Task to carry out: Put every line of the records into a JSON list of strings, one string per line, leaving out blank lines.
-------- Input data
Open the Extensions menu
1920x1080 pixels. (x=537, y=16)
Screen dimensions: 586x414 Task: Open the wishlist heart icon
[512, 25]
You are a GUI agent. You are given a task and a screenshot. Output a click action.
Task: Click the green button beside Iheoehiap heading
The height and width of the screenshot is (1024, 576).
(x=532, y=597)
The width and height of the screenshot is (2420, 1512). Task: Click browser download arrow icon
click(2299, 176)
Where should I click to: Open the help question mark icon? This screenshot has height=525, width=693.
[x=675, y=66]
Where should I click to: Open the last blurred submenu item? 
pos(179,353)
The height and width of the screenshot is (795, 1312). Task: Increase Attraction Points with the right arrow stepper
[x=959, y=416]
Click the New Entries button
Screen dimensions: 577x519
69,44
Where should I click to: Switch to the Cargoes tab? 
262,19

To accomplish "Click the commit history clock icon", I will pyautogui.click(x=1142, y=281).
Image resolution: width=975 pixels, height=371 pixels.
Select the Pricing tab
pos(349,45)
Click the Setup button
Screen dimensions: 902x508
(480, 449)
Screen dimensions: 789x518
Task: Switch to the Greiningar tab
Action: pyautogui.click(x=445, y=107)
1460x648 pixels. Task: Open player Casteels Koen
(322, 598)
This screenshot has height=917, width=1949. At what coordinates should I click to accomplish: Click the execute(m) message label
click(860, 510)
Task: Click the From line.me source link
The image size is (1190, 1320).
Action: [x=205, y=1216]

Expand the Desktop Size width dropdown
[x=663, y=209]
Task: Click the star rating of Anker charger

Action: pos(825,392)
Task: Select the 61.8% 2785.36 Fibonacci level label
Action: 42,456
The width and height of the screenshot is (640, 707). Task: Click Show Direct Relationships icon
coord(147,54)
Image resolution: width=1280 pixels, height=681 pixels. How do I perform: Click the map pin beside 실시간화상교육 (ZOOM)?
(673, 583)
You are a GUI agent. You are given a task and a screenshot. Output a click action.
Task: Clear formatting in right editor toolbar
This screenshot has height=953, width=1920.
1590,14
----------------
Exercise result:
[
  "Open the Extensions menu",
  "1920x1080 pixels. (x=537, y=16)",
  "Screen dimensions: 586x414 Task: Open the wishlist heart icon",
  "[512, 25]",
  "You are a GUI agent. You are given a task and a screenshot. Output a click action.",
  "Task: Click the green button beside Iheoehiap heading",
  "The height and width of the screenshot is (1024, 576).",
  "(x=532, y=597)",
  "The width and height of the screenshot is (2420, 1512). Task: Click browser download arrow icon",
  "click(2299, 176)",
  "Where should I click to: Open the help question mark icon? This screenshot has height=525, width=693.",
  "[x=675, y=66]",
  "Where should I click to: Open the last blurred submenu item? ",
  "pos(179,353)",
  "The height and width of the screenshot is (795, 1312). Task: Increase Attraction Points with the right arrow stepper",
  "[x=959, y=416]",
  "Click the New Entries button",
  "Screen dimensions: 577x519",
  "69,44",
  "Where should I click to: Switch to the Cargoes tab? ",
  "262,19",
  "To accomplish \"Click the commit history clock icon\", I will pyautogui.click(x=1142, y=281).",
  "Image resolution: width=975 pixels, height=371 pixels.",
  "Select the Pricing tab",
  "pos(349,45)",
  "Click the Setup button",
  "Screen dimensions: 902x508",
  "(480, 449)",
  "Screen dimensions: 789x518",
  "Task: Switch to the Greiningar tab",
  "Action: pyautogui.click(x=445, y=107)",
  "1460x648 pixels. Task: Open player Casteels Koen",
  "(322, 598)",
  "This screenshot has height=917, width=1949. At what coordinates should I click to accomplish: Click the execute(m) message label",
  "click(860, 510)",
  "Task: Click the From line.me source link",
  "The image size is (1190, 1320).",
  "Action: [x=205, y=1216]",
  "Expand the Desktop Size width dropdown",
  "[x=663, y=209]",
  "Task: Click the star rating of Anker charger",
  "Action: pos(825,392)",
  "Task: Select the 61.8% 2785.36 Fibonacci level label",
  "Action: 42,456",
  "The width and height of the screenshot is (640, 707). Task: Click Show Direct Relationships icon",
  "coord(147,54)",
  "Image resolution: width=1280 pixels, height=681 pixels. How do I perform: Click the map pin beside 실시간화상교육 (ZOOM)?",
  "(673, 583)",
  "You are a GUI agent. You are given a task and a screenshot. Output a click action.",
  "Task: Clear formatting in right editor toolbar",
  "This screenshot has height=953, width=1920.",
  "1590,14"
]